Seed Saving & Storage
Seed Saving. Gardeners and farmers have traditionally saved seeds from their favorite plants because we know that is the best way to have the best varieties and strains adapted to your local conditions. Seeds contain the genetics of the parent plants and if you have a favorite heirloom tomato, bean or lettuce that does well for you why not save some seeds for next year? Besides, they are free and abundant right now! Seed Savers Exchange has been promoting seed saving for many years and offers very practical advice for beginners to get started.
Not all plants lend themselves to the home seed saver. I recommend the “self-pollinating” plants (beans, peas, lettuce, tomatoes, peppers, dill, arugula, sunflowers, & parsley) are mostly foolproof. I would avoid insect/wind pollinated plants (corn, squashes, cucumbers, pumpkins, & melons) because they are considered “promiscuous” as they cross pollinate, and most offspring will not be the same as the parents. Hybrids (F1) varieties are also in this category and are not reliable for seed savers. If you really want to learn more about the wonders of seed production and saving then I recommend the book The Seed Garden.
Seed savers divide seeds into “dry seeds” and “wet seeds” because they use different methods to prepare them for storage. Dry seeds (lettuce, arugula, beans, & peas) are easiest because we simply need to let the seed pod or bean mature fully until it turns yellow-brown and dries on the plant. Before it pops open collect the pods/beans for more drying before storing. Even though these seeds may appear dry, they require thorough drying, so they don’t get moldy in storage over winter. After collecting seeds (get more than you need so you can share some) lay them out on newspaper in an airy, protected location for a couple weeks. Beans & peas especially needs extra drying time. Once dry you can separate off the pods or chaff by gently blowing it away from heavier seeds. This is an excellent use for those neglected lettuce plants that went to seed. Don’t worry about small bits of debris in the seeds.
Wet seeds (heirloom tomatoes & peppers) are removed from over-ripe fruits to be sure the seeds are mature. Pick the most desirable plants for your seeds (earliest, biggest, high yielding, pest & disease free, etc.) so you select the best for next year. Cut open the fruits and scoop out the biggest seeds for drying. Spread them out on a baking tray for drying at room temperature. Gently mix them every couple days to keep them separated as much as possible. Once they’ve dried completely, collect them for storage. Remember that hybrid seeds will not breed true so are generally not worth saving.
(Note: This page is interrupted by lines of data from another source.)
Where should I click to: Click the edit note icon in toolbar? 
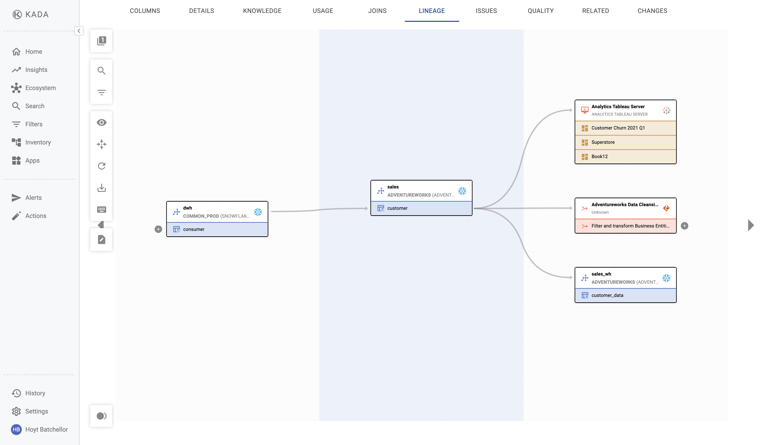click(101, 240)
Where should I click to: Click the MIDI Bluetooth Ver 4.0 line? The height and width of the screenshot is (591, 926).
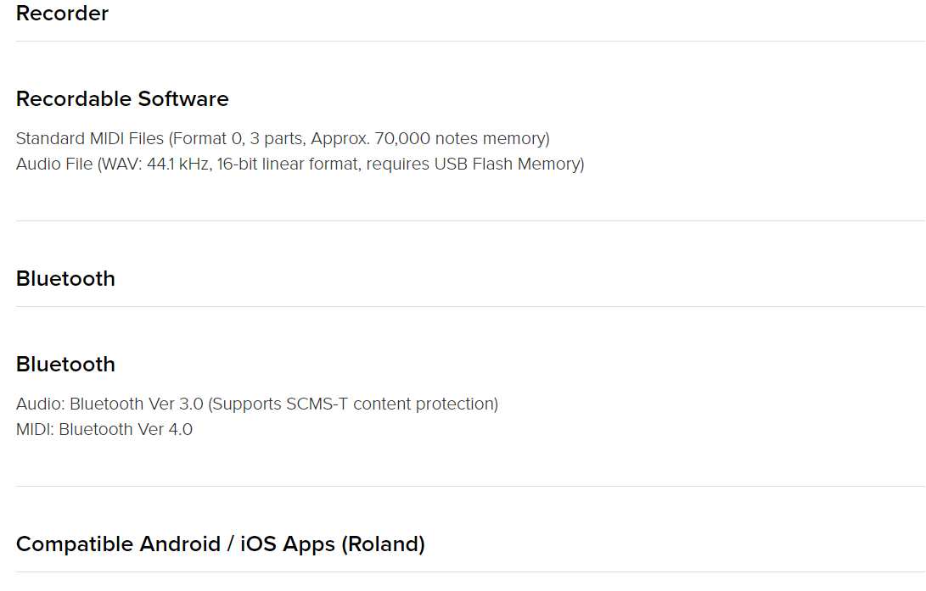click(x=104, y=429)
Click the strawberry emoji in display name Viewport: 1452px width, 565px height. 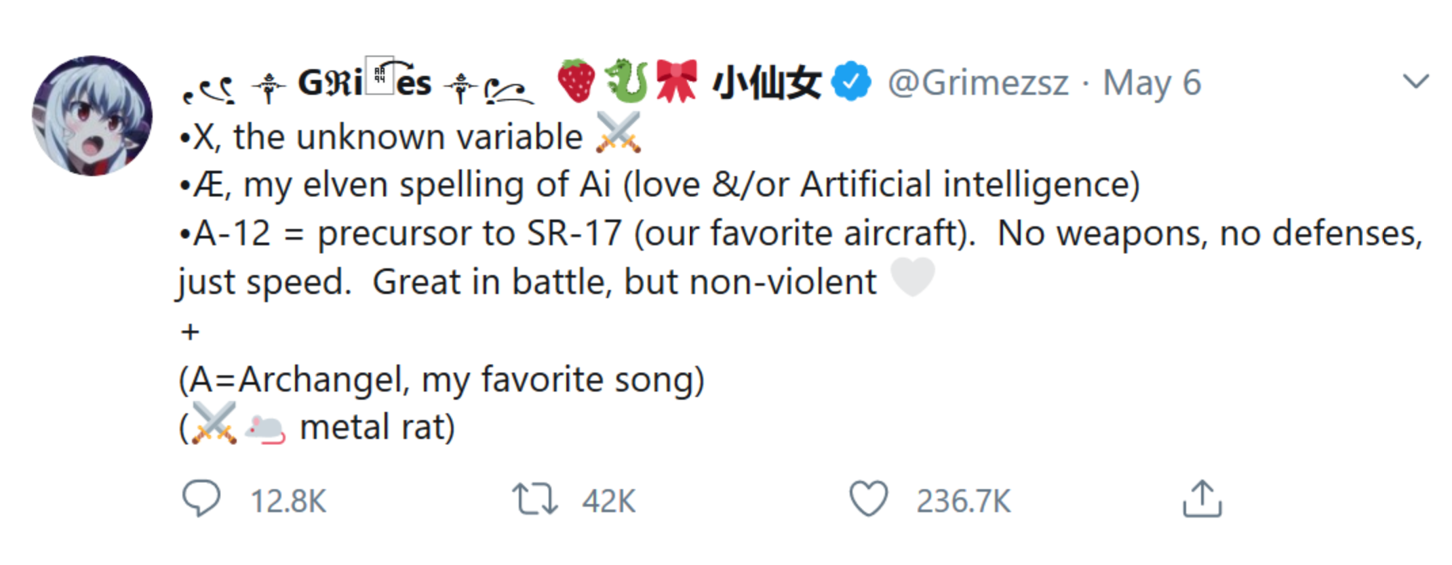tap(576, 81)
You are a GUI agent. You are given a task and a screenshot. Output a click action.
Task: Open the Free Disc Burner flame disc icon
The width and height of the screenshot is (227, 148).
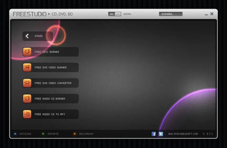pyautogui.click(x=27, y=52)
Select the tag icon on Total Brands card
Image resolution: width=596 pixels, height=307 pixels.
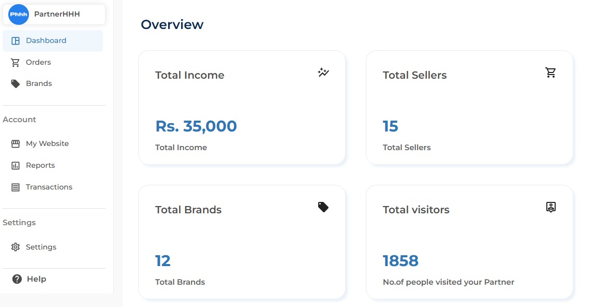pyautogui.click(x=323, y=207)
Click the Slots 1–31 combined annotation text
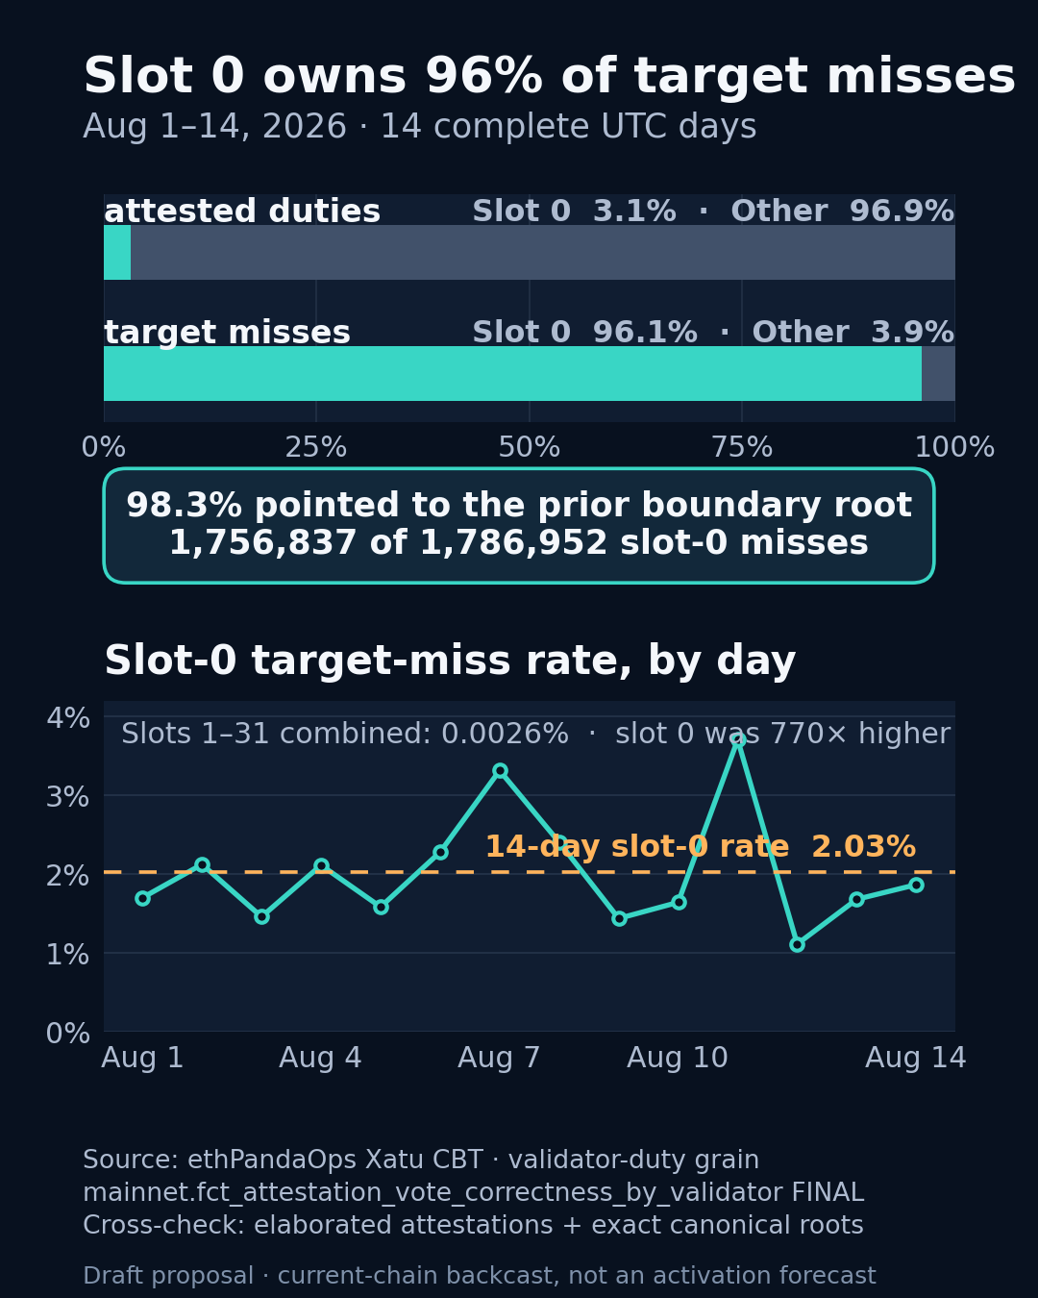 535,734
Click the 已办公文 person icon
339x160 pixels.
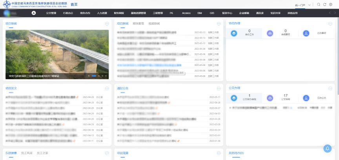point(306,98)
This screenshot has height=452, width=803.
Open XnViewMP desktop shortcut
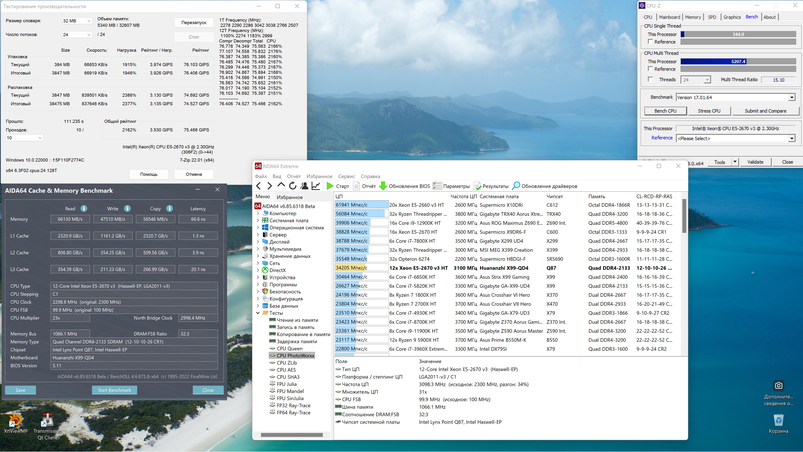tap(15, 420)
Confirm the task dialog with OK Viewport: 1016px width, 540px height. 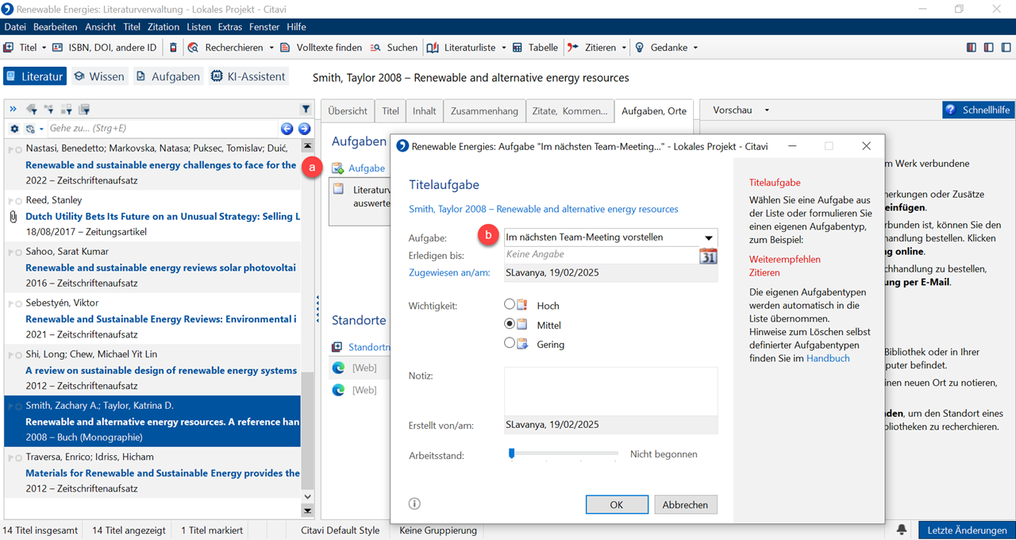(616, 504)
Storage containers can be anything that will protect the seeds from moisture, heat, mice, light, etc. Glass jars, empty medicine bottles, zip lock bags (in a larger glass jar), etc. Most important: LABEL every container/bag/bottle with the plant name, variety, and date stored. Keep your saved seed (plus leftovers that you purchased this year) in a cool, dry, dark place over the winter. (Not in the refrigerator or freezer.) You now have a free & easy head start on next year’s garden!